Bill Evans, a pianist with a groundbreaking approach to harmony and a lyrical approach to improvisation, was born on this day (August 16) in Plainfield, New Jersey, in 1929. He would have turned 90 years old today.
Evans studied classical music as a child and would later pursue those studies at Southeastern Louisiana University, where he attended on a flute scholarship. After being discharged from the Army, he returned to New York City in 1955 and began performing in Greenwich Village jazz clubs, where he found a mentor in fellow pianist George Russell, whose “Lydian Chromatic Concept” to harmony would greatly inform Evans’ musical style. The theory, which emphasized the Lydian scale over the major scale in jazz improvisation, also found favor in Miles Davis, and the trumpeter would eventually bring Evans into his group in 1958. The following year, the pianist would appear on Miles’ seminal album Kind of Blue.
Shortly after the release of that album, Evans would go on to form one of the most innovative and memorable trios of his career, with bassist Scott LaFaro and drummer Paul Motian.

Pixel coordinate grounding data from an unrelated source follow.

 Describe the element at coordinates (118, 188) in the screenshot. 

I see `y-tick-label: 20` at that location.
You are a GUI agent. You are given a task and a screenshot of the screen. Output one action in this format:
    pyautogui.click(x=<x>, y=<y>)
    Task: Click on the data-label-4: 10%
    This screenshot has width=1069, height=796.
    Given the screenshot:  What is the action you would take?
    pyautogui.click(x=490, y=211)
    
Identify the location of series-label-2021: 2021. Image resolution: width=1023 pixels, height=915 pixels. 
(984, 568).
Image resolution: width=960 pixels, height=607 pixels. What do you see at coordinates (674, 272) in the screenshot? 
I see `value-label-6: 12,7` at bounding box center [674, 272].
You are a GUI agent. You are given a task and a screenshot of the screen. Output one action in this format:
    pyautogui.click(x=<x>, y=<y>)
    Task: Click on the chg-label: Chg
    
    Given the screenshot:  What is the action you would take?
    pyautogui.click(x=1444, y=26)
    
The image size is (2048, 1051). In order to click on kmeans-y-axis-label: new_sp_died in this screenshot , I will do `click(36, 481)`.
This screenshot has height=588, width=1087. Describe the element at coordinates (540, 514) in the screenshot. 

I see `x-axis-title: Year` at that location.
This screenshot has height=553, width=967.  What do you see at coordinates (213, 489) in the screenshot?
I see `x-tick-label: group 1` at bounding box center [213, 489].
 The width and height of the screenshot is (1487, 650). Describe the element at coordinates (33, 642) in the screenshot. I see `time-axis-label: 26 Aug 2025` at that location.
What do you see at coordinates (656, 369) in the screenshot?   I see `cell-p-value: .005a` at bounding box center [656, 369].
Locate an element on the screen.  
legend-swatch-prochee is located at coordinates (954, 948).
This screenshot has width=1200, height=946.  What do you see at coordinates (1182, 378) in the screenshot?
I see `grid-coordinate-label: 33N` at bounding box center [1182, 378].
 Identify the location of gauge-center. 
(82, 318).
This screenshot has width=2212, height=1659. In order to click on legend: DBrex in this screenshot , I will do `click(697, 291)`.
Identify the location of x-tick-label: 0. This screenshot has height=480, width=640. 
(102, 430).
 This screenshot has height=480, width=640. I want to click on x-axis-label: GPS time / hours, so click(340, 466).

In 1961, they performed a live set at the Village Vanguard that included the tune “Waltz for Debby,” a composition Evans wrote in 1956 as a tribute to his niece. The set was recorded and turned into two separate albums — Waltz for Debby and Sunday at the Village Vanguard — both of which have become gems in the pianist’s discography. “Waltz for Debby,” in particular, reveals Evans’ strong classical lineage but also his vast harmonic vocabulary and delicate swing feel. Evans, struggled with addiction in his later years, died in New York in 1980. He was 51.